- Work instruction: Look through the data that follows and copy each line with the string "accomplish".

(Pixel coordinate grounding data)
-- Opening Marker --

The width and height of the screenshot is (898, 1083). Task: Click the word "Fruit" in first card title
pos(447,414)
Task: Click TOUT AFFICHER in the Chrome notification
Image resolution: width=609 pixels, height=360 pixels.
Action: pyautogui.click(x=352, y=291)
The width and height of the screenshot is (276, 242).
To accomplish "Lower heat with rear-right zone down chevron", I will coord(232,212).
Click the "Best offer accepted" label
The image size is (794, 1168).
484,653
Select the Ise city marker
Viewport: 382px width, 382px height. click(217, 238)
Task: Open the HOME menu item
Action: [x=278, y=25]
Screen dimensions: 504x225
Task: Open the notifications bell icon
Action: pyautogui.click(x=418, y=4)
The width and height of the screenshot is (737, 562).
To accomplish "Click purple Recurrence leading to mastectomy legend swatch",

-- Closing Marker --

- Solution for this task:
To accomplish "Lower heat with rear-right zone down chevron", I will coord(232,212).
To accomplish "Click purple Recurrence leading to mastectomy legend swatch",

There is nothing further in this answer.